Ask most businesses how much they spend on training their people and, unless the answer is nothing, you won't get many exact replies. Ask how much they should be spending, and the answers will be even fewer. Yet it's a vital issue.
If a business isn't spending at least 1.5% of turnover on training, its future is at risk, say the experts. Few businesses shape up on this measure. During the recession, many firms cut back on training, and economic recovery hasn't returned the market to true buoyancy. Enthusiasts for training, though, are doing more - and doing it better.
BET's purchase of Style Conferences for £70 million is one consequence. Style operates 18 training centres in various locales in Southern England - and itself has to spend heavily on training.

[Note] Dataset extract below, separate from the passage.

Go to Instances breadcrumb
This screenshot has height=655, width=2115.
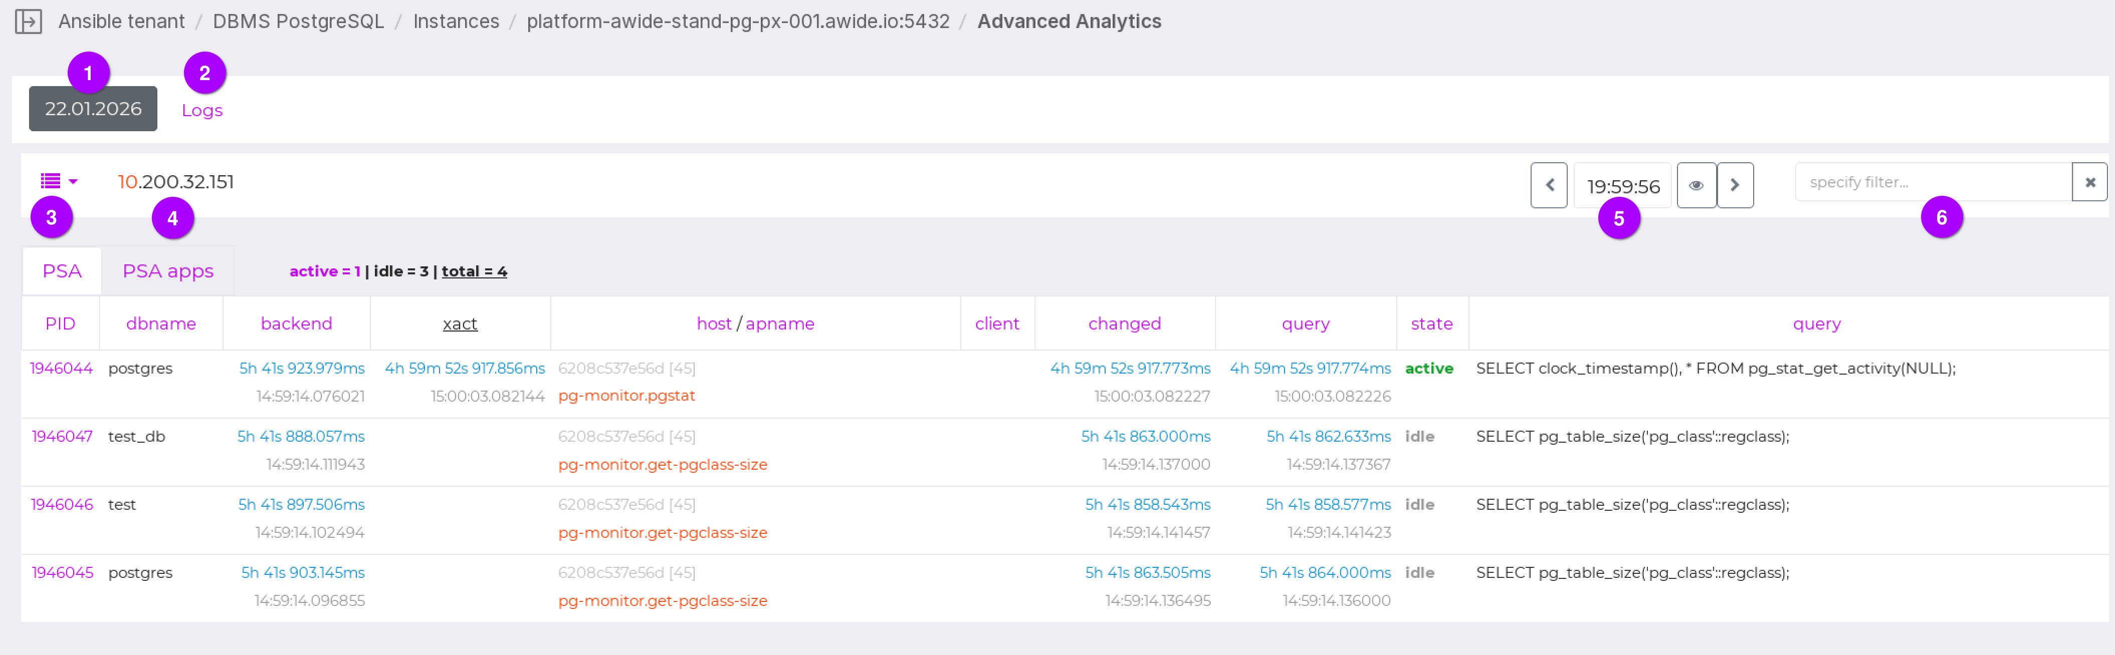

Otherwise its 1,200 employees couldn't maintain the services that satisfy big blue-chip customers (like accountants Coopers & Lybrands, Rank Xerox and the Prudential) at places such as Latimer House, Bucks; Hunton Park, Herts; or Hartsfield Manor, Surrey.
As the names indicate, the centres are mostly fairly grand country houses of the kind which, in a previous era, major companies might have owned and run themselves. That's become far less common as companies have realised the folly (and the cost) of maintaining large establishments solely for their internal use.
Many major business opportunities today arise from doing for others what they're no longer prepared to do for themselves. So-called 'out-sourcing', which spread like a bush fire during the recession, offers a ready-made customer base and the chance to build a profitable niche business on that foundation.
It's not only Style that's benefited from this trend in training. Major companies used to organise all the actual training in-house, too. Now most rely heavily on outside trainers and lecturers, ranging from American gurus to home-grown motivational firms, like Will Carling's Insights
The England rugby captain's company, which uses athletes and others to teach managers leadership, motivation and teamwork, has been employed by blue-chips like Royal Bank of Scotland, Oracle and IBM. It recently teamed up with Style in a joint presentation at Latimer, designed to persuade more companies to train more - and to use purpose-built centres away from home.
If giants can't sensibly afford to run their own establishments, how can smaller firms? Yet they can hire facilities like Style's, and for them the value of training is just as great. It pays off doubly: first, the company gets new and enhanced skills: second, good training of itself gives a boost to morale - and a continuing one, if you continue with the training.
The big fear, of course, is that training will also give a boost to premature departures, as other employers, not having spent a penny on developing their staff, poach valued and trained employees from the spenders. The fear is unworthy and unnecessary. Good staff will be loth to leave a good employer: and training is part of the goodness, as Style knows full well.
Its own offices are at one of the sites, Wokefield Park near Reading. This is one of ten Style centres dedicated to a single client where mid-week availability is limited or unavailable: the rest are 'open market centres' . But is it worth going away to smart premises like Latimer, with a 200-seat theatre, 19 syndicate rooms, golf and croquet?
If you can afford it, the answer is unequivocal. Makeshift lecture rooms with inadequate equipment - the usual provision, alas - don't deliver the right message. Making training and education look and feel important gives programmes a flying start.
To achieve take-off, though, make absolutely sure that you have clear business objectives, concrete and measurable benefits that you intend to achieve from the expenditure. A surprising number of companies which do spend on training don't relate their programmes to business needs - so they can hardly complain if no business results are achieved.
As the BET takeover shows, that hasn't happened to Style itself: The company plans to have 40 centres by the year 2000. Managing director Toby Ward doesn't see the market ever being exhausted: 'The basic need to get people together is unlikely to change.' Nor is the need to get them trained.